Pero todo tiene solución. Aquí te meto veintitantos
megayates; allí te ciego de hormigón una playa y la convierto en varadero; acá te
apiño un racimo de trescientos barcos y como guinda te prolongo un espigón con
una forma que me he inventado yo mismo porque los ingenieros no saben de esto
ni la mitad que yo.
Ya está. Ya hemos llenado de rayas un plano de una zona
natural. Pero ahora nos falta lo más difícil: convencer a los habitantes y
visitantes de esa zona de que lo que hemos dibujado es mucho mejor que el
paisaje natural y las pequeñas instalaciones que existen actualmente.

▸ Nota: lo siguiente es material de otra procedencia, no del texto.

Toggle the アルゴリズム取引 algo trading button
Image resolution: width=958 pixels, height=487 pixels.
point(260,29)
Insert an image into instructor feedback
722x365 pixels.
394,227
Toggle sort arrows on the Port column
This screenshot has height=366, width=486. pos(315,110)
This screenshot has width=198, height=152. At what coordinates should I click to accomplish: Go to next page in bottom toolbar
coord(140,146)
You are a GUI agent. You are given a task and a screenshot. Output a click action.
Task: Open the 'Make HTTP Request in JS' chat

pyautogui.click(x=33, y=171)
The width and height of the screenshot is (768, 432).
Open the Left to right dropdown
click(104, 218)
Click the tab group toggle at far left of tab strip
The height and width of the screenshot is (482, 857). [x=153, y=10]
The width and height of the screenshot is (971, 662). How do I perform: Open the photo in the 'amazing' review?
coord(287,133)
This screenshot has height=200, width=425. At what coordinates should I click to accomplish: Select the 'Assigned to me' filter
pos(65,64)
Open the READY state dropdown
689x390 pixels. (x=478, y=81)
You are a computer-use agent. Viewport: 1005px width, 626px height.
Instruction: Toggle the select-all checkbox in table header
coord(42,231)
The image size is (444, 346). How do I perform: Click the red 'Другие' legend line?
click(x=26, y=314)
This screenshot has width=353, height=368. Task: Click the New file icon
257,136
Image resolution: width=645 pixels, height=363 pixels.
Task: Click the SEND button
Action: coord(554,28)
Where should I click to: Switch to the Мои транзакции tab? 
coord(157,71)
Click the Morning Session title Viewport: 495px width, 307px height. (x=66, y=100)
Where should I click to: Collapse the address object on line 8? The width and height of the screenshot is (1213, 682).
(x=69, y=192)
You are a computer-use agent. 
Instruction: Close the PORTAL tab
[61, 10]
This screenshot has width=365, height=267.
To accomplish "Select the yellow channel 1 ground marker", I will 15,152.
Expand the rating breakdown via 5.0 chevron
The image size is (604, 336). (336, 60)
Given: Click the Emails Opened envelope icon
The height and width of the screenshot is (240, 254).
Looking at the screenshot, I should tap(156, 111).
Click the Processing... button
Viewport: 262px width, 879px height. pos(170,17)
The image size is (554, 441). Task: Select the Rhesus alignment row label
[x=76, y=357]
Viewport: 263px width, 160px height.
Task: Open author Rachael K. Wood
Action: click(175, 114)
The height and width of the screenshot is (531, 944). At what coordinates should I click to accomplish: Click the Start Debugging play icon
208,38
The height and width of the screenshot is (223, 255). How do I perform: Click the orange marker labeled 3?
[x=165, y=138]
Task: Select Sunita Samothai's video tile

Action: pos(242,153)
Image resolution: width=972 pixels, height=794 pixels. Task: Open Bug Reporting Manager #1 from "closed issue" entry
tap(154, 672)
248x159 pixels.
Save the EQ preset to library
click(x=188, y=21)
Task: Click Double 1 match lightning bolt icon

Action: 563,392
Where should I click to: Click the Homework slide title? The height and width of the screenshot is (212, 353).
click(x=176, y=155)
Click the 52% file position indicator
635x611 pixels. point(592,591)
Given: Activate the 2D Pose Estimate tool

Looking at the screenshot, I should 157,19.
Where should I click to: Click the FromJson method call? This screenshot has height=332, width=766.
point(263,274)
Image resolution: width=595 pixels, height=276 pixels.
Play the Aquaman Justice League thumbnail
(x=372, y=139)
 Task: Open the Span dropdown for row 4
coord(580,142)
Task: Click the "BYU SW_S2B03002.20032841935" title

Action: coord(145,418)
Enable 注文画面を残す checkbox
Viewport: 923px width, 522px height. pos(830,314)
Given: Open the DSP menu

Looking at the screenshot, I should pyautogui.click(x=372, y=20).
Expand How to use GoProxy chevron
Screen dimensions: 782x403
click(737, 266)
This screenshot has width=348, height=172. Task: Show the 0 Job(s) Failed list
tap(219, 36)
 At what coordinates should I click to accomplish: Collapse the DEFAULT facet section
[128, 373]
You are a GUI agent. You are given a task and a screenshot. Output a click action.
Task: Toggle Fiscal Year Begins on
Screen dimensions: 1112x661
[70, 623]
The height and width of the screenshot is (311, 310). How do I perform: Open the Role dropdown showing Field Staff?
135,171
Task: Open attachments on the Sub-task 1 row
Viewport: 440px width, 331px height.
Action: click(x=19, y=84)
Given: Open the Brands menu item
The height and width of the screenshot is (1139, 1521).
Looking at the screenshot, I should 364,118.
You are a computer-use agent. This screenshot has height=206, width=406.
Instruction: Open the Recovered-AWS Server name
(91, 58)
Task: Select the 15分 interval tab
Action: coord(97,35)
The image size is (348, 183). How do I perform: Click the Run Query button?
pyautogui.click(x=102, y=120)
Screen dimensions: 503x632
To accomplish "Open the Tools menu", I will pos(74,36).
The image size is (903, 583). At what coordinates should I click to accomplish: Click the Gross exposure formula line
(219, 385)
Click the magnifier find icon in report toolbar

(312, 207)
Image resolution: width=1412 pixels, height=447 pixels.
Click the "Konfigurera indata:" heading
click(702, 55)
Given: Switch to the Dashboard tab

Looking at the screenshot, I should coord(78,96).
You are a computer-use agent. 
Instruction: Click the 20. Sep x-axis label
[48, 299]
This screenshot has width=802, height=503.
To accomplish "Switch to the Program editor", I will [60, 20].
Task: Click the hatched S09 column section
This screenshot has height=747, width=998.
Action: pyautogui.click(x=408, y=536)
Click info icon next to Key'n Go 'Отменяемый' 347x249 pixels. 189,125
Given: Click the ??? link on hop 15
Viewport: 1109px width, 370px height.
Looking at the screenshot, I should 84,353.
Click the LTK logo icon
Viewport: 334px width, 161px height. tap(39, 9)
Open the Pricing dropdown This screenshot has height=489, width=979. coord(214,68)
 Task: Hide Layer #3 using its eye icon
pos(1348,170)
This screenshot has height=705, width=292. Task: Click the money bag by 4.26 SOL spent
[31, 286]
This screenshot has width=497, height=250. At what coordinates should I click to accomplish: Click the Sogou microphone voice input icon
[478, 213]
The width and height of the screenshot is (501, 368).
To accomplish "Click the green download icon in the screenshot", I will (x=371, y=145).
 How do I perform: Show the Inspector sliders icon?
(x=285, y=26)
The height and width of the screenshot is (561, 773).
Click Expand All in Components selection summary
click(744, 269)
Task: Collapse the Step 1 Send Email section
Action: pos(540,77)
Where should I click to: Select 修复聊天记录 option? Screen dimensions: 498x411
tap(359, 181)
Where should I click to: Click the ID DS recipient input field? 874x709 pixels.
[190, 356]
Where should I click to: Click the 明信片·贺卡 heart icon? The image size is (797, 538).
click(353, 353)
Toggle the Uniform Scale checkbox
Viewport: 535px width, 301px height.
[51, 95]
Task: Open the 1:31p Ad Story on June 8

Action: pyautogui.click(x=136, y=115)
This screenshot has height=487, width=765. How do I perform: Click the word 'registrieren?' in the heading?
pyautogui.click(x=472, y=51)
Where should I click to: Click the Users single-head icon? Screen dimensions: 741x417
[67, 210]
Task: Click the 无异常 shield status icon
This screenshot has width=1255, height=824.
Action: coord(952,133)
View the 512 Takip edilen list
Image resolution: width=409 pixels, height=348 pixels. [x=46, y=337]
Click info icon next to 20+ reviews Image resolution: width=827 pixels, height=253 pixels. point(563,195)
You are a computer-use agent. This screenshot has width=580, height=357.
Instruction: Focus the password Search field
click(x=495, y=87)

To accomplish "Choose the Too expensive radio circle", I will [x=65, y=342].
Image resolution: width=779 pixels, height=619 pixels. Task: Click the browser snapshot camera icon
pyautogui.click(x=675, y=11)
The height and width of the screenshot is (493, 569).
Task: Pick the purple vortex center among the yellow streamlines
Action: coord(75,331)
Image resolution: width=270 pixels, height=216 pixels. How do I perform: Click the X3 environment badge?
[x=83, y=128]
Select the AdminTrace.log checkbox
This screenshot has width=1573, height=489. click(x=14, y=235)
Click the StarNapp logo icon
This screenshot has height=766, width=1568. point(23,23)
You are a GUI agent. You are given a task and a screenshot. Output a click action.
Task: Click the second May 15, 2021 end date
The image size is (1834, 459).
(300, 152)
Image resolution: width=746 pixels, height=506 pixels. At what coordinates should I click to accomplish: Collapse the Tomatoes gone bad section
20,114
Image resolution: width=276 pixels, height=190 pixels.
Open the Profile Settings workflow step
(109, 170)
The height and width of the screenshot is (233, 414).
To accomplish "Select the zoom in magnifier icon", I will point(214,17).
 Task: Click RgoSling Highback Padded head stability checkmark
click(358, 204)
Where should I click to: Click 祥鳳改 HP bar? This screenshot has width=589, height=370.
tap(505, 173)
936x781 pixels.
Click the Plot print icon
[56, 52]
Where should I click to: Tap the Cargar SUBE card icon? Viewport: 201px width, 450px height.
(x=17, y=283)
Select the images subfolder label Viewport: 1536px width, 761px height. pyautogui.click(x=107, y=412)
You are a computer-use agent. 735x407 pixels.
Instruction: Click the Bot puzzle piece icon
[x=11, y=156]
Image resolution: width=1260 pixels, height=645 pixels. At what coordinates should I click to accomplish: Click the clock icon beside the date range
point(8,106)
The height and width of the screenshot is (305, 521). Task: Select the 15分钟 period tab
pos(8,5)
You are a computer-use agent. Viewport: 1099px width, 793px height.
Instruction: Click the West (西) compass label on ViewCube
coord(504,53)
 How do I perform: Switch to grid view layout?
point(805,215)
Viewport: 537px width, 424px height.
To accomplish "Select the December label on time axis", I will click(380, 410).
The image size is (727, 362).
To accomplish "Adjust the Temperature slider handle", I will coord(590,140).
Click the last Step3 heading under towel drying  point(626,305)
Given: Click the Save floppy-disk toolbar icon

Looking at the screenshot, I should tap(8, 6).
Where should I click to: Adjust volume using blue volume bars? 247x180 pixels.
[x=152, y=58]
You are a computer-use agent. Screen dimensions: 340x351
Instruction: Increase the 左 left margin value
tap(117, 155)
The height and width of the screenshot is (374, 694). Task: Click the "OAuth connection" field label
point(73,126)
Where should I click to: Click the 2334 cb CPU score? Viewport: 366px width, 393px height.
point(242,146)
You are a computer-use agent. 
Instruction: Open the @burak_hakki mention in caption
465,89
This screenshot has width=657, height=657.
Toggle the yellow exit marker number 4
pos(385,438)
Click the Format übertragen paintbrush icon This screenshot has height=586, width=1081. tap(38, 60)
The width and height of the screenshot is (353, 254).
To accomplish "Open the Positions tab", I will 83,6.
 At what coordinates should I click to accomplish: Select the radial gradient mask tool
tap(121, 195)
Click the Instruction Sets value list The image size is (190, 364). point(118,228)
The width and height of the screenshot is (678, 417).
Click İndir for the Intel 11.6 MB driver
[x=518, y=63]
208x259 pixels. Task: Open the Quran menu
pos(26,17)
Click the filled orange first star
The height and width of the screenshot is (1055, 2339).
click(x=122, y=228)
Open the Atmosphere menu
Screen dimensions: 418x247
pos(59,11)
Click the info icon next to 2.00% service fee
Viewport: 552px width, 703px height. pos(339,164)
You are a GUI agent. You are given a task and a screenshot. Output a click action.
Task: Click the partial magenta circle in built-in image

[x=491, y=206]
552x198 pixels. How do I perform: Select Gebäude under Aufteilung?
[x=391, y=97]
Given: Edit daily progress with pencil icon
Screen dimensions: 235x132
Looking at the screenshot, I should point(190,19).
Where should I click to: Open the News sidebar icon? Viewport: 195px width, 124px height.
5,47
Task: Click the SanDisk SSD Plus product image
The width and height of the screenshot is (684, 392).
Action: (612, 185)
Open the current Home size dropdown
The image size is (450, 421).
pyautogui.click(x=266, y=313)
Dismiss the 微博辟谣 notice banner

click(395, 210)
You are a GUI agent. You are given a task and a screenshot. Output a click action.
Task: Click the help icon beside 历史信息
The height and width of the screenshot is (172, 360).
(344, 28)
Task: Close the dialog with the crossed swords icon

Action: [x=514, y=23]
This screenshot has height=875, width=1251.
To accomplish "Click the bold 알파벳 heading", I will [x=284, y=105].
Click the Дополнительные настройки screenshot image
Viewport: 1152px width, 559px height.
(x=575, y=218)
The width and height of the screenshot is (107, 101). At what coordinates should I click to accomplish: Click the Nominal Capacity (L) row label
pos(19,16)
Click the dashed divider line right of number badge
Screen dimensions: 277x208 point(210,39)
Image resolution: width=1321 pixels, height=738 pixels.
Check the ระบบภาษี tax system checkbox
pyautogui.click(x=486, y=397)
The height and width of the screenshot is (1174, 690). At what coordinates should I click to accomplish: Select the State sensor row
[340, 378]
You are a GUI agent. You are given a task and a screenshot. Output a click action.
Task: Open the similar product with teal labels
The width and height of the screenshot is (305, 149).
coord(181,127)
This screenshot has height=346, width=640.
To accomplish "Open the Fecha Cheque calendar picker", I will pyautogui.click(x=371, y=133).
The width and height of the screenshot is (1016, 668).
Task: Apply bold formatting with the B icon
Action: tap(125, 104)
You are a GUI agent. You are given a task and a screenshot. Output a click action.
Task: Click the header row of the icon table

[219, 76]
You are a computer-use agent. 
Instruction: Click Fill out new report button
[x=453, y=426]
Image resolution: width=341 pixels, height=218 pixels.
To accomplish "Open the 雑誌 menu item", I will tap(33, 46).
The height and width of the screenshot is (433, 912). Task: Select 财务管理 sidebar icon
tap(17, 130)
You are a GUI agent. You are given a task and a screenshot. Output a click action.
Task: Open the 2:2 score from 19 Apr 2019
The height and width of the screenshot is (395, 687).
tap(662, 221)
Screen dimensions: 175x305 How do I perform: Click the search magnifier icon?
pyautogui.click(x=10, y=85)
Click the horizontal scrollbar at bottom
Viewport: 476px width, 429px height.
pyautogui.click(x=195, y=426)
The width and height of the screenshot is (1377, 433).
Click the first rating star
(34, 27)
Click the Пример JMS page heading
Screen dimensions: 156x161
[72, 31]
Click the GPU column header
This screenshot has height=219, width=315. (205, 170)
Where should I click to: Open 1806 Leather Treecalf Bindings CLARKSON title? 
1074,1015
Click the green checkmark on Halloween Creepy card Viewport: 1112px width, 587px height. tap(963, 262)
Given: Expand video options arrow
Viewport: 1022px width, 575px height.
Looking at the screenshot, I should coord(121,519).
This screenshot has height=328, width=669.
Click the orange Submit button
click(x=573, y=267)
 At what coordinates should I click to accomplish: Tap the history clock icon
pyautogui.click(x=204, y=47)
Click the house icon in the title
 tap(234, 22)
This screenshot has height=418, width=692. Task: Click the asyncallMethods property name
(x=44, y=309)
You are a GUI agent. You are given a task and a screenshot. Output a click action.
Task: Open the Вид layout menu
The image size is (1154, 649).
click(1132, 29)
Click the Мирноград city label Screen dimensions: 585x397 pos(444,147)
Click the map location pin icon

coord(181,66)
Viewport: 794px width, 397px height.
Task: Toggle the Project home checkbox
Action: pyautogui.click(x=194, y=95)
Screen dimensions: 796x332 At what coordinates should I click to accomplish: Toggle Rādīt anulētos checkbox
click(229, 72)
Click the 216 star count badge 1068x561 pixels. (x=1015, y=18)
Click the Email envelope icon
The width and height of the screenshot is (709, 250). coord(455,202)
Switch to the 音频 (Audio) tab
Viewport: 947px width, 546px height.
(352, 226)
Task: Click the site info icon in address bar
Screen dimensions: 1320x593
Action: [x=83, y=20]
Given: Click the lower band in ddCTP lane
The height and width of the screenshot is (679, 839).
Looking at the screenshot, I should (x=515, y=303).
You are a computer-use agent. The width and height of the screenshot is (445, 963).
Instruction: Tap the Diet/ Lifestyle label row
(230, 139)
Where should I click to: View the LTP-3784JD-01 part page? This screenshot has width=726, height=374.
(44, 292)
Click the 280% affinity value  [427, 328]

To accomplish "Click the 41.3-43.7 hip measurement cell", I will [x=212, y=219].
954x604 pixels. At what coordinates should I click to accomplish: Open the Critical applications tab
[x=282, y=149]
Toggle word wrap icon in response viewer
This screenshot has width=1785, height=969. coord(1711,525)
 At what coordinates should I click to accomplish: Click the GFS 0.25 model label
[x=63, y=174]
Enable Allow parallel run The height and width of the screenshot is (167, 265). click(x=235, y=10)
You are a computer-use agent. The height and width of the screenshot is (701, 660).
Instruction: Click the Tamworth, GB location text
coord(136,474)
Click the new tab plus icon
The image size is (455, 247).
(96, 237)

Para eso hay que ponerse una piel de cordero y balar
dulcemente que no se tiene ningún interés personal en todo lo que se pretende
hacer. Balar que con esas instalaciones se mejorará la vida de todos; vendrán
más turistas y más guapos; tendremos más trabajo; mejorará la gestión de los
amarres y hasta hará mejor tiempo.
Habrá incluso que hacer creer que detrás del proyecto no
existe ningún interés urbanístico, que los apartamentos que hay previsto
construir en realidad no lo están y que todo ese imperio de hormigón que se
proyecta será un remanso de paz donde los usuarios serán felices pagando unas
tarifas bajísimas porque (¿no lo hemos dicho ya?) no hay ningún interés privado
que nos mueva a proyectar todo esto, sino una encomienda divina, no lo
olvidemos.
Y de éste modo, haciendo los donativos necesarios a las
fundaciones de los partidos políticos de turno, habremos conseguido los
permisos y los dictámenes favorables de las comisiones de medio ambiente para
perpetrar a placer el crimen ecológico o paisajístico que se nos haya antojado.
Eso sí, sin ningún interés particular en ello.